▸ **What you are asked to do**
Which lines of the listing below contain the word "agent"? Return them.

▸ **Records for this task**
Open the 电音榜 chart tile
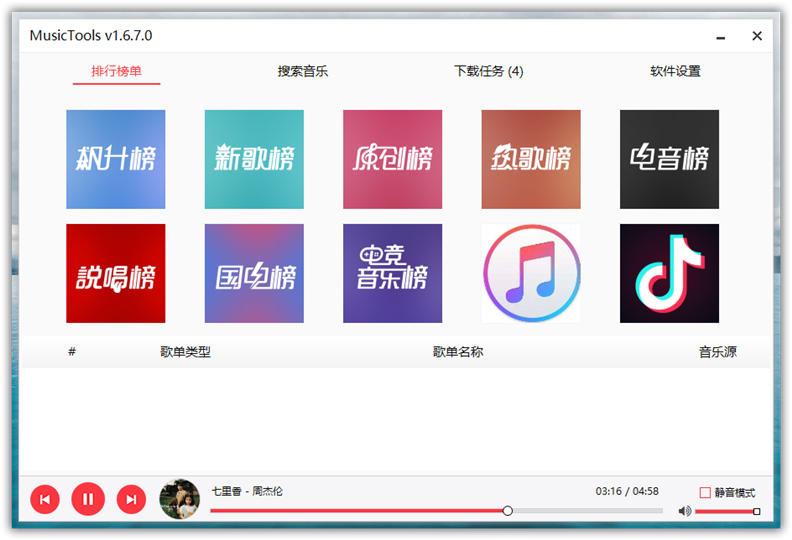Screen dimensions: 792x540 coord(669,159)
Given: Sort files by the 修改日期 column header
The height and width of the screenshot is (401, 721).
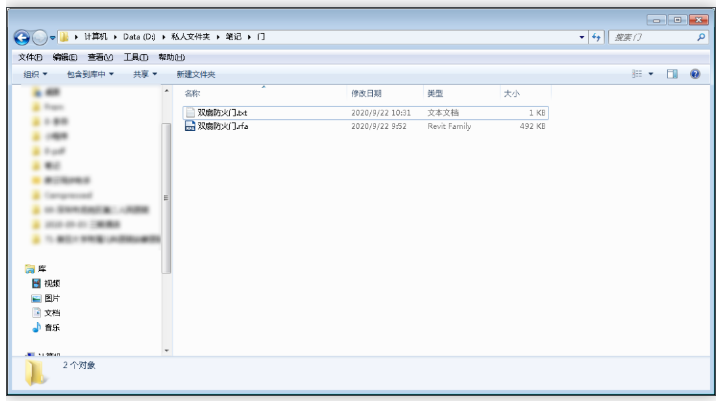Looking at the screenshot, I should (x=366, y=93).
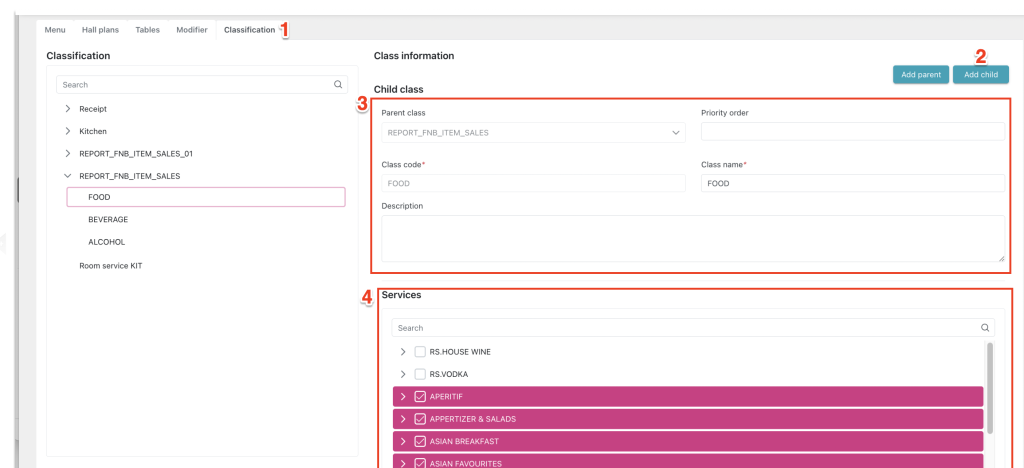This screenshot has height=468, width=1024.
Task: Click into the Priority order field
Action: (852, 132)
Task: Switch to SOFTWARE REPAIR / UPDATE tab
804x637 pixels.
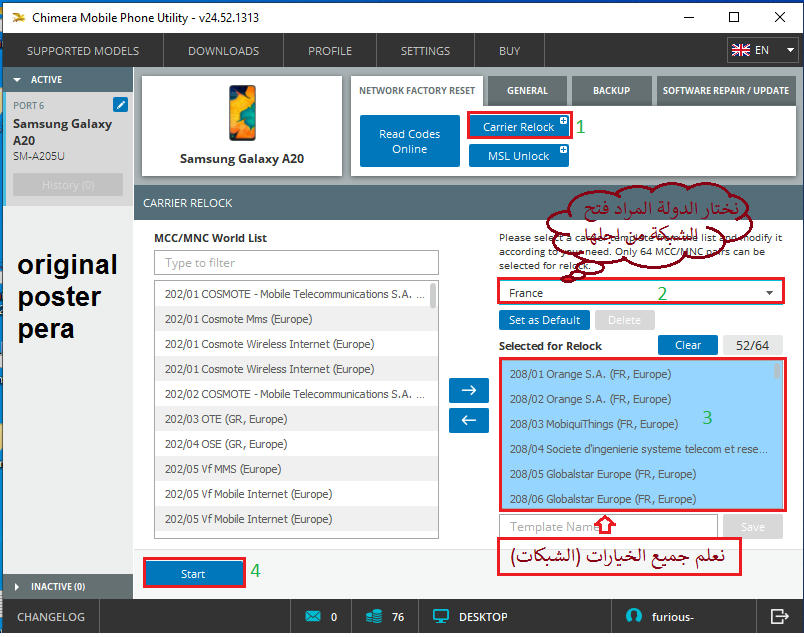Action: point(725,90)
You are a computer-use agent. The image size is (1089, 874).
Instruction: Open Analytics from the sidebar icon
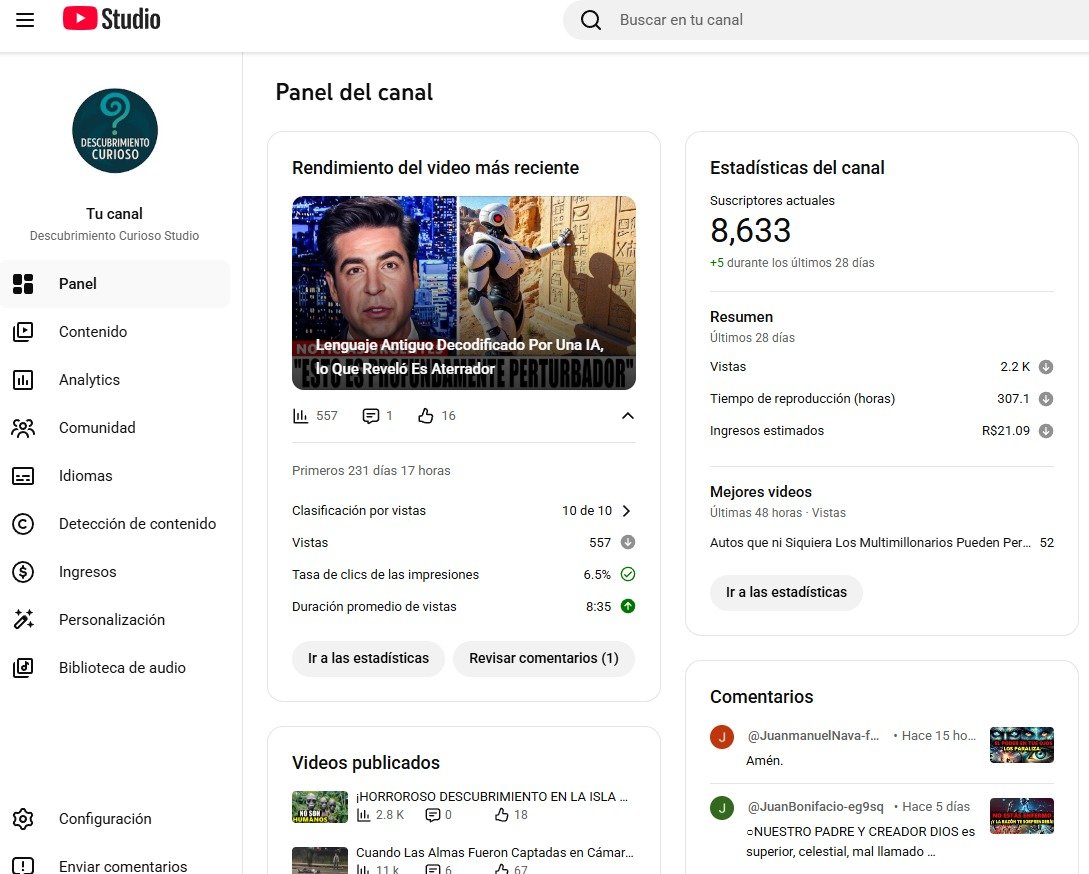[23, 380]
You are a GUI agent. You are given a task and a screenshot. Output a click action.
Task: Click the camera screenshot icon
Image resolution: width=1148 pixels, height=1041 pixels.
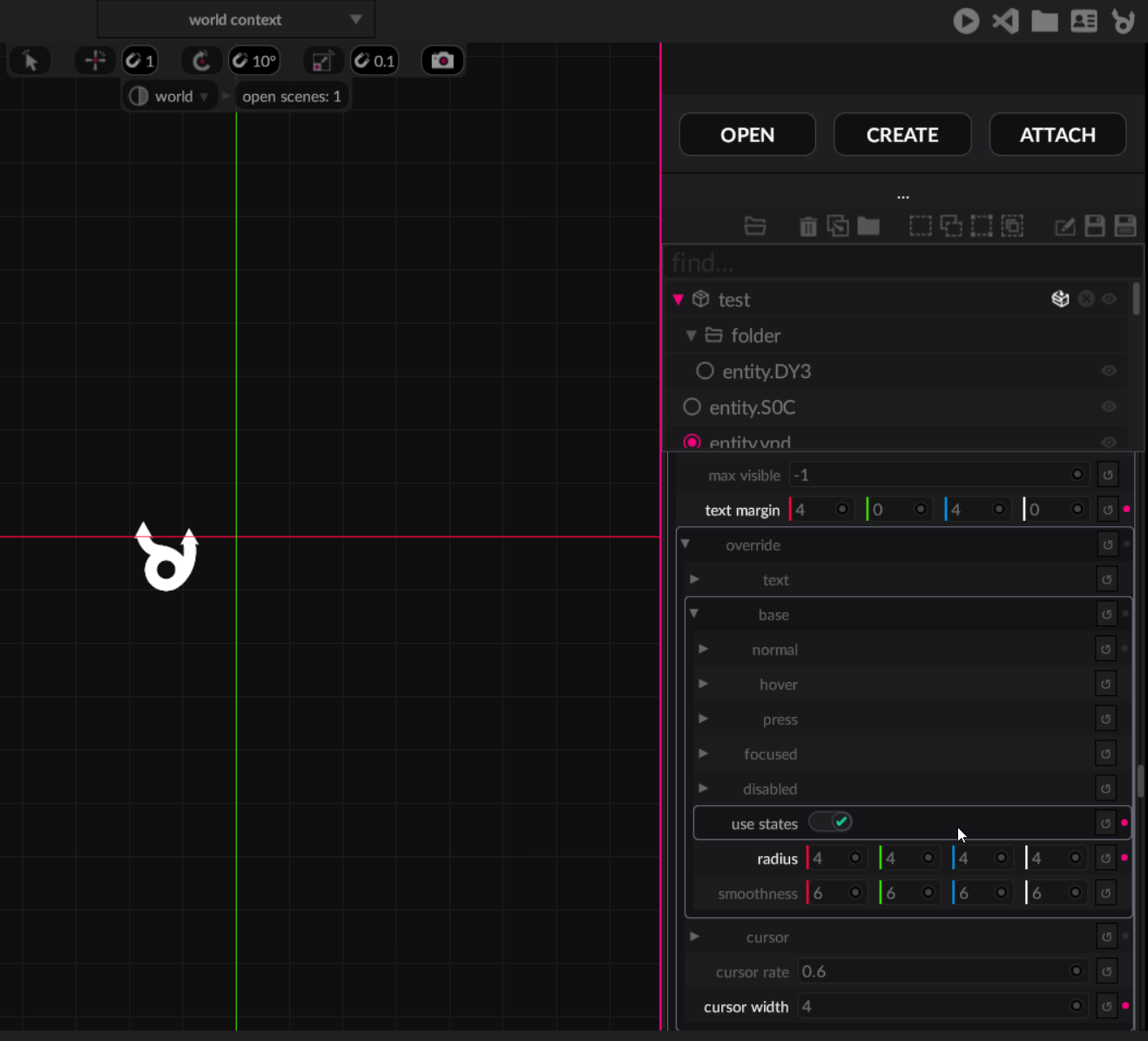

▸ **Your response**
You are a computer-use agent. The image size is (1089, 874).
You are a GUI agent. You are given a task and a screenshot. Output a click action.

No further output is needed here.